The string constructors create a new string containing:

For example,

   string str1( 5, 'c' );
   string str2( "Now is the time..." );
   string str3( str2, 11, 4 );
   cout << str1 << endl;
   cout << str2 << endl;
   cout << str3 << endl;            

displays

   ccccc
   Now is the time...
   time         

The string constructors usually run in linear time, except the empty constructor, which runs in constant time.


String operators
Syntax:
  #include <string>
  bool operator==(const string& c1, const string& c2);
  bool operator!=(const string& c1, const string& c2);
  bool operator<(const string& c1, const string& c2);
  bool operator>(const string& c1, const string& c2);
  bool operator<=(const string& c1, const string& c2);
  bool operator>=(const string& c1, const string& c2);
  string operator+(const string& s1, const string& s2 );
  string operator+(const char* s, const string& s2 );
  string operator+( char c, const string& s2 );
  string operator+( const string& s1, const char* s );
  string operator+( const string& s1, char c );
  ostream& operator<<( ostream& os, const string& s );
  istream& operator>>( istream& is, string& s );
  string& operator=( const string& s );
  string& operator=( const char* s );
  string& operator=( char ch );
  char& operator[]( size_type index );

C++ strings can be compared and assigned with the standard comparison operators: ==, !=, <=, >=, <, >, and =. Performing a comparison or assigning one string to another takes linear time.

Two strings are equal if:

  1. Their size is the same, and
  2. Each member in location i in one string is equal to the the member in location i in the other string.              

Comparisons among strings are done lexicographically.

In addition to these normal (C++ Multimaps) Container operators, strings can also be concatenated with the + operator and fed to the C++ I/O stream classes with the << and >> operators.

For example, the following code concatenates two strings and displays the result:

 string s1 = "Now is the time...";
 string s2 = "for all good men...";
 string s3 = s1 + s2;
 cout << "s3 is " << s3 << endl;            

Furthermore, strings can be assigned values that are other strings, character arrays, or even single characters.

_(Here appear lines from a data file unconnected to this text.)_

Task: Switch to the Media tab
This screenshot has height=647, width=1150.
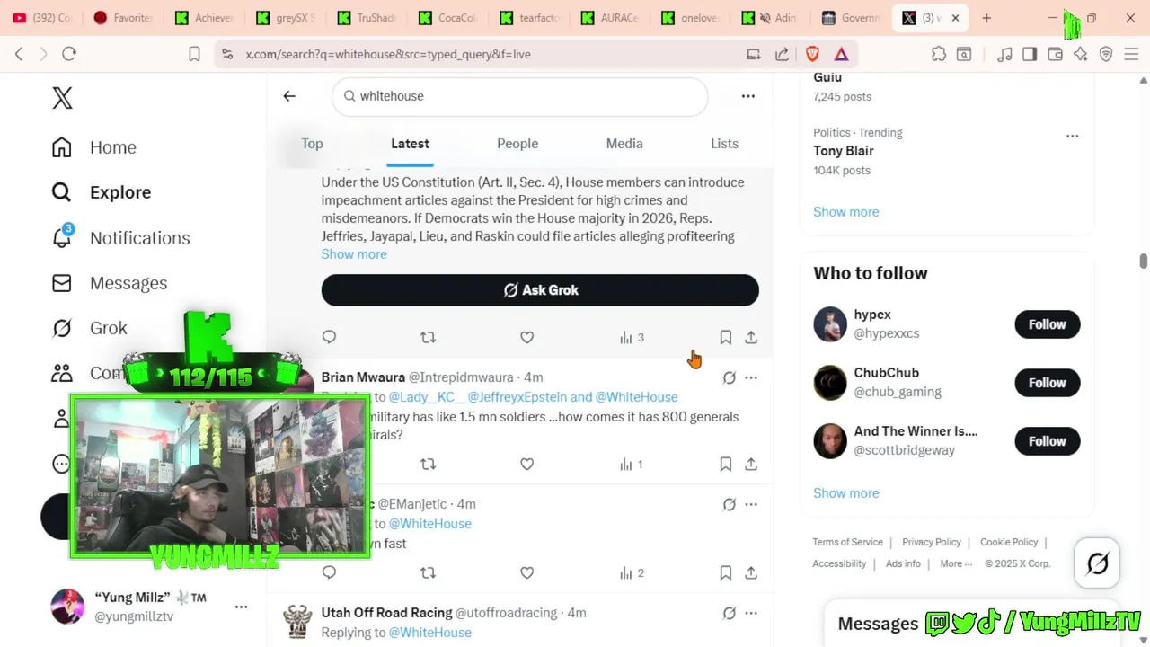Action: pyautogui.click(x=624, y=144)
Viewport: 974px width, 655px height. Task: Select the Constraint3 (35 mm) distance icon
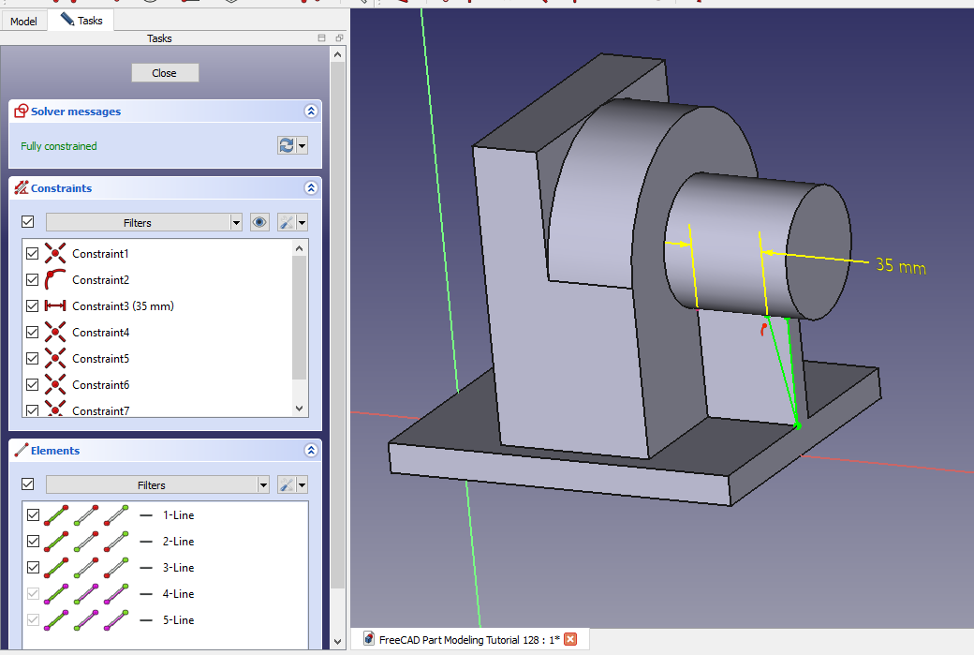click(56, 306)
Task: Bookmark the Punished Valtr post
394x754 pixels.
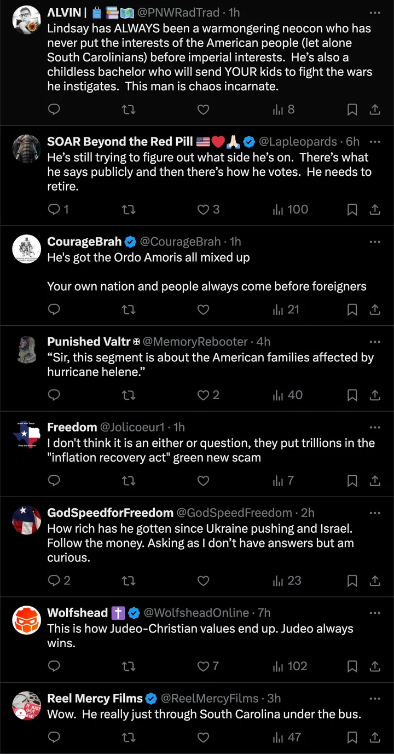Action: [352, 395]
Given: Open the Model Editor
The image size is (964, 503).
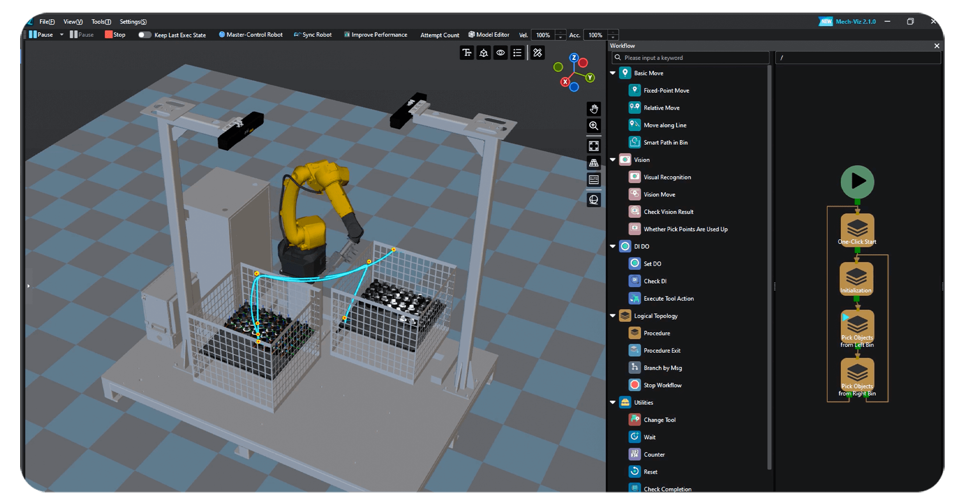Looking at the screenshot, I should [x=489, y=35].

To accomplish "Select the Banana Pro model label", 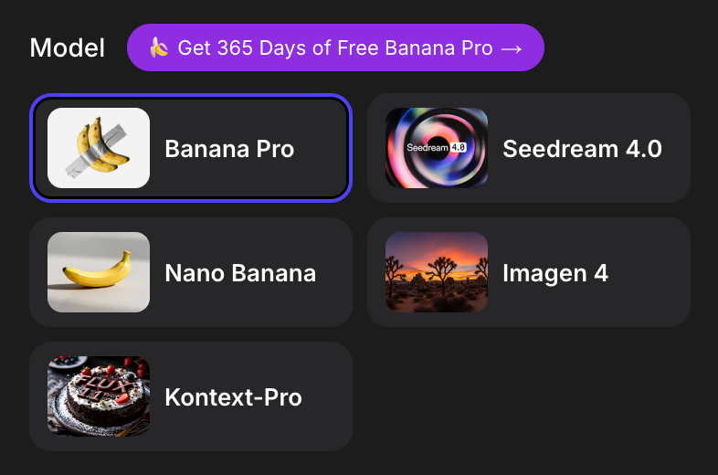I will point(229,149).
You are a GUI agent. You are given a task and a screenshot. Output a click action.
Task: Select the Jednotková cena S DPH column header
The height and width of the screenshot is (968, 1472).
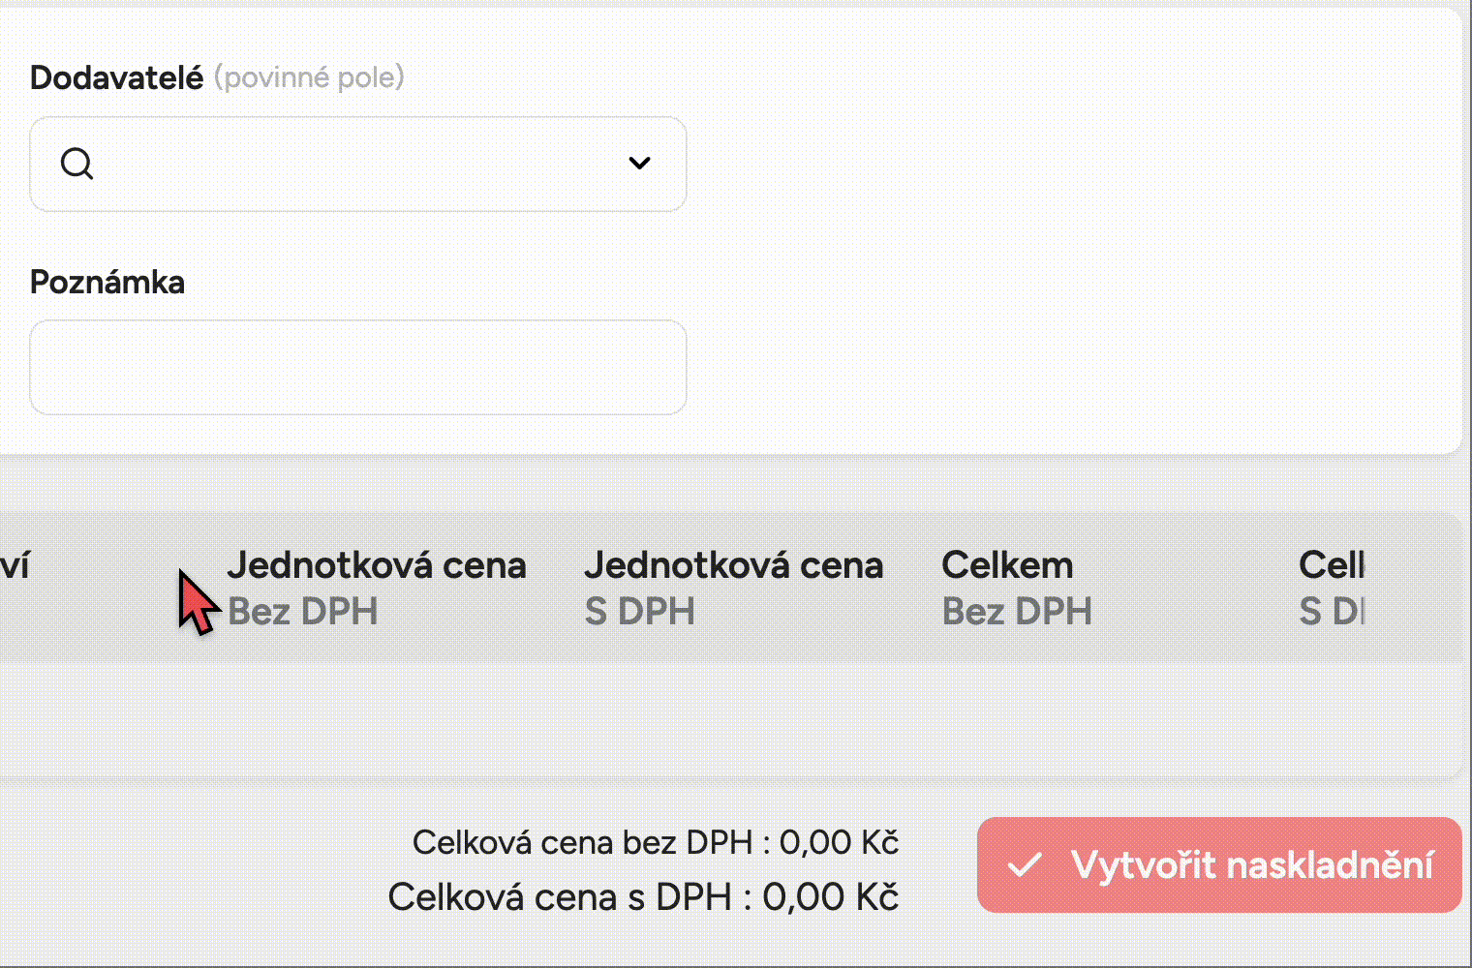pos(733,587)
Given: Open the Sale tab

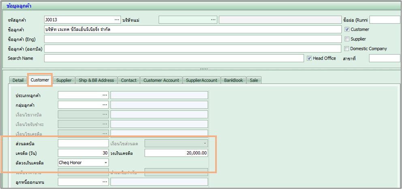Looking at the screenshot, I should point(254,80).
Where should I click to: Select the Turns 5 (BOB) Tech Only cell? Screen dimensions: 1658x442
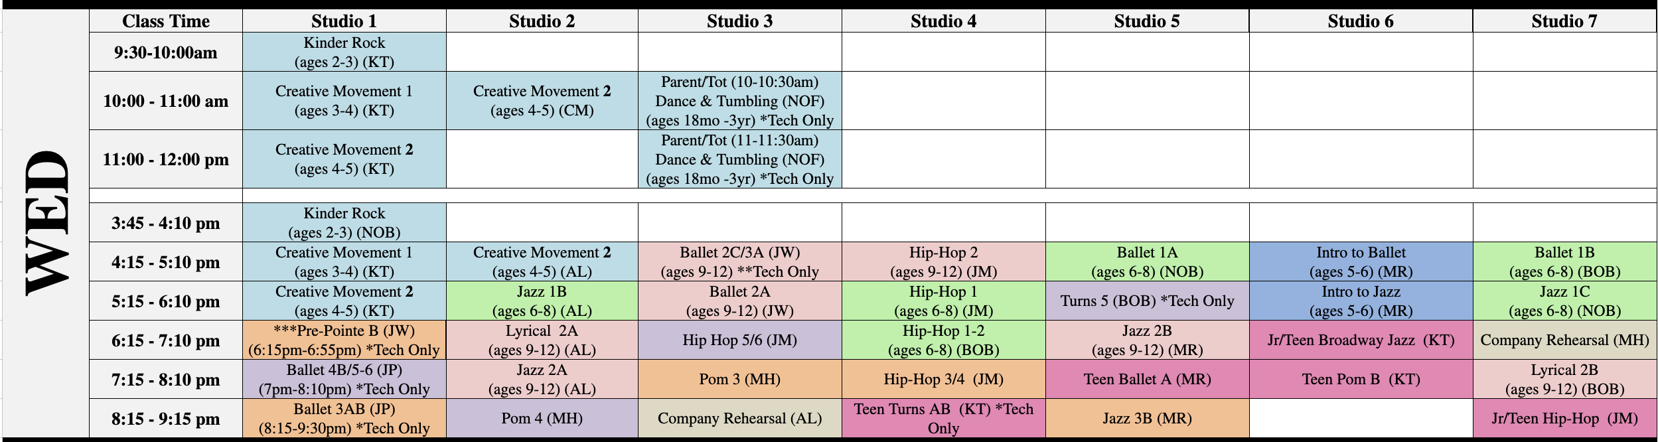click(1147, 301)
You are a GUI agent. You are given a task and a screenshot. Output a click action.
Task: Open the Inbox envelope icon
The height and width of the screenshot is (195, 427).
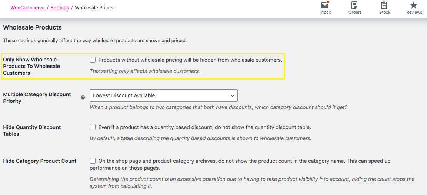(325, 5)
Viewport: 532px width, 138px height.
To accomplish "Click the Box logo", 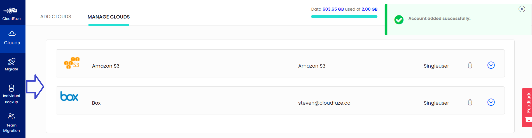I will [x=69, y=96].
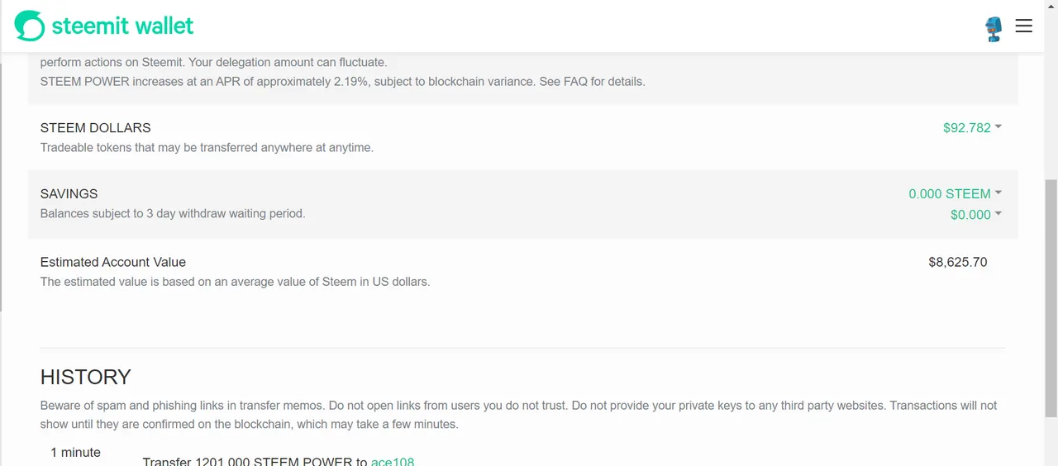This screenshot has height=466, width=1058.
Task: Click the "Tradeable tokens" description text
Action: coord(207,148)
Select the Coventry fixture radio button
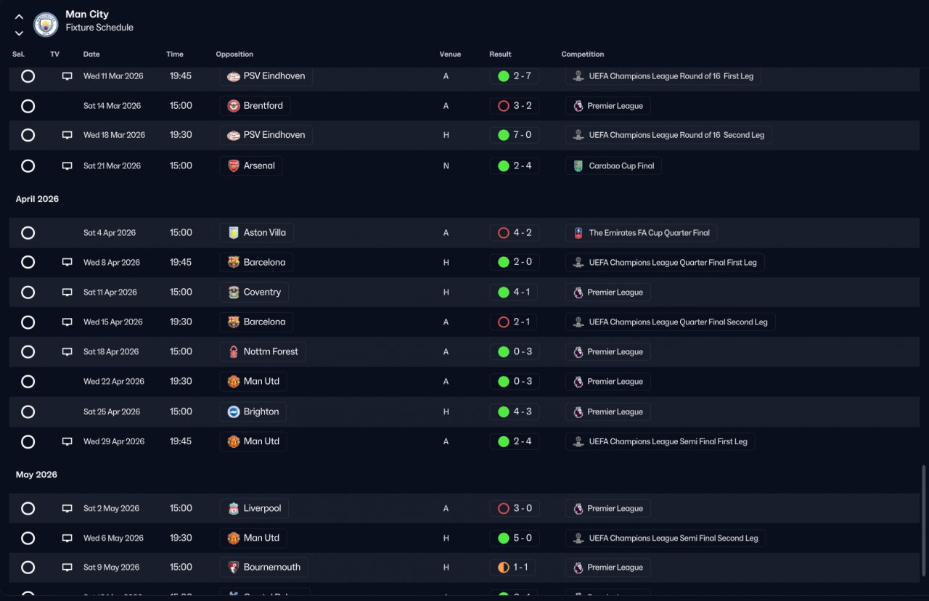This screenshot has height=601, width=929. click(x=28, y=293)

The following code is perfectly valid:

 char ch = 'N';
 string s = ch;         

Individual characters of a string can be examined with the [] operator, which runs in constant time.


substr
Syntax:
  #include <string>
  string substr( size_type index, size_type num = npos );

The substr() function returns a substring of the current string, starting at index, and num characters long. If num is omitted, it will default to string::npos, and the substr() function will simply return the remainder of the string starting at index.

For example:

   string s("What we have here is a failure to communicate");
   string sub = s.substr(21);
   cout << "The original string is " << s << endl;
   cout << "The substring is " << sub << endl;              

displays

   The original string is What we have here is a failure to communicate
   The substring is a failure to communicate            

swap
Syntax:
  #include <string>
  void swap( const container& from );

The swap() function exchanges the elements of the current string with those of from. This function operates in constant time.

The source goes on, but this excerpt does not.